Perception of your Partner
Hey, so I recently have had not so great thoughts about my Partner, she’s a lovely person and a beautiful girl outside and in, but lately I’ve had to start recovering and it radically changed my perception of how she looks and the relationship as a whole. So at the start I had no issue whatsoever, she was hot and stunning to me, and great to talk to, a genuinely kind person. However, after I started my recovery, I slowly got less and less attracted to her and saw the relationship as more of a burden, this made me question my love and see anything different as a flaw and something that I might resent overtime, I thought about asking other people out (in fairness it’s likely just intrusive thoughts on that one), I oversexualised other people constantly and thought about them in odd facial expressions and imagining there private parts, and worst of all I think that if she isn’t perfect in every way then maybe we aren’t perfect together, which is obviously dumb because it’s wether or not the people in a relationship are perfect together, not wether or not there body’s or personality’s or even little things aren’t perfect.

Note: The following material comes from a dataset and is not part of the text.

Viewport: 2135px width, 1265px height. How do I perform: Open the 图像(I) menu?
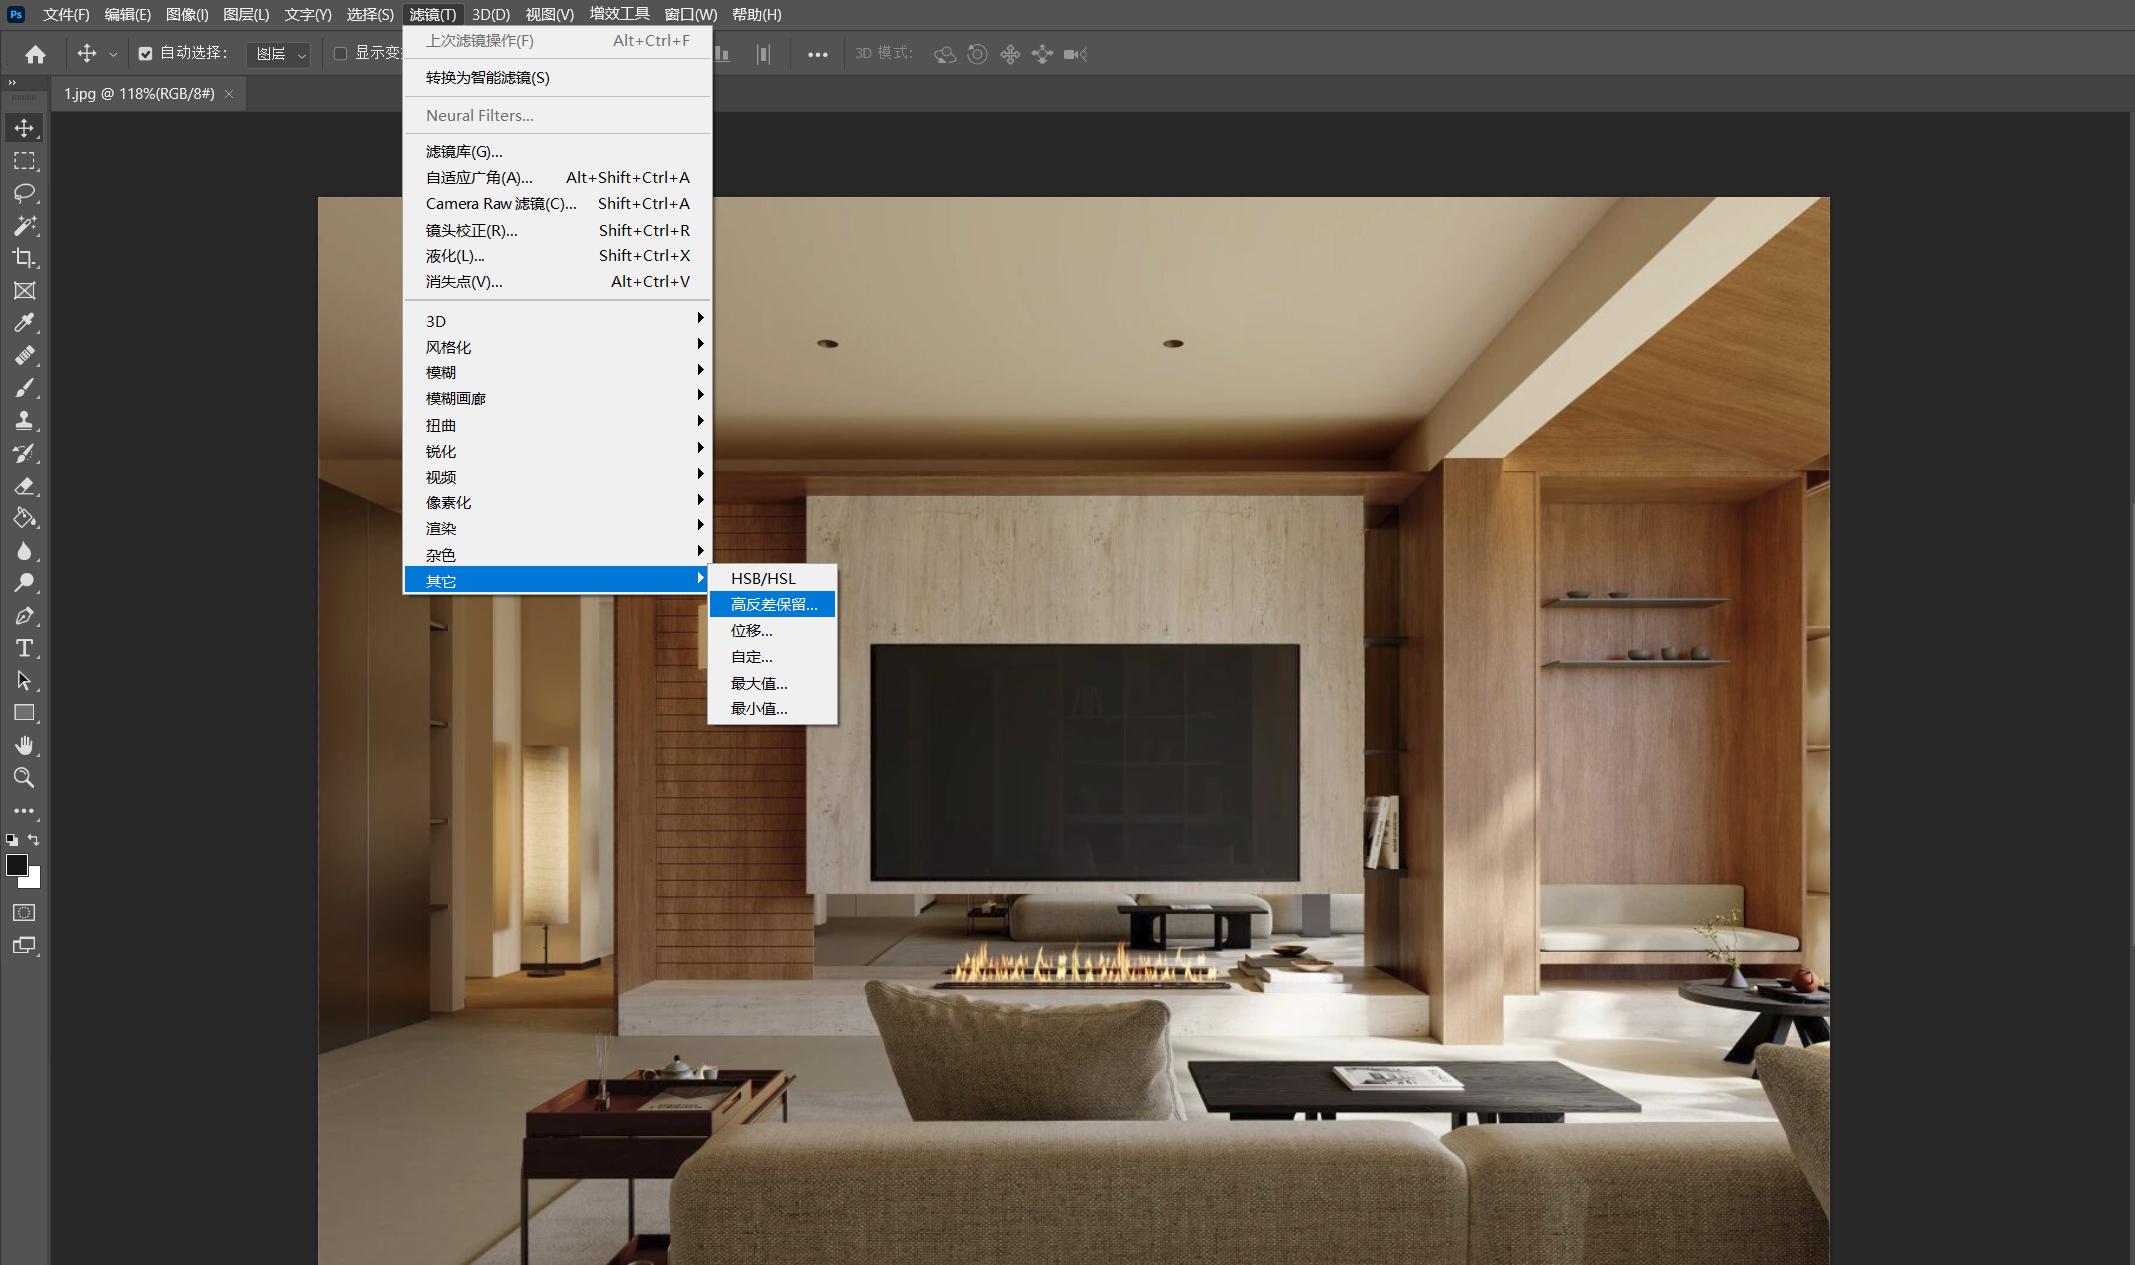[187, 14]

Anyways, I just wanted to ask wether or not any of what ive said could be considered normal or not all things considered, which is that I’m an addict of sex workers and porn, I’m 13 weeks clean on the porn and got close to a relapse on the sex addiction very recently. is any of this something that is unrelated to the addiction at hand or does this all sound roughly what a warped perception of your partner sounds like. I’ve had these pretty terrible thoughts and I’d like to open the floor and let others talk about their own experiences with partner disconnect, at the very least to try and talk about this feeling so that we may all have a reference to what sort of feelings we can expect to feel or what questions we might ask ourselves in the scary moments of disconnect. Everyone is different and it’s by no means to say that one person will ask all of this or more, but I still think it might be productive to explain our experience.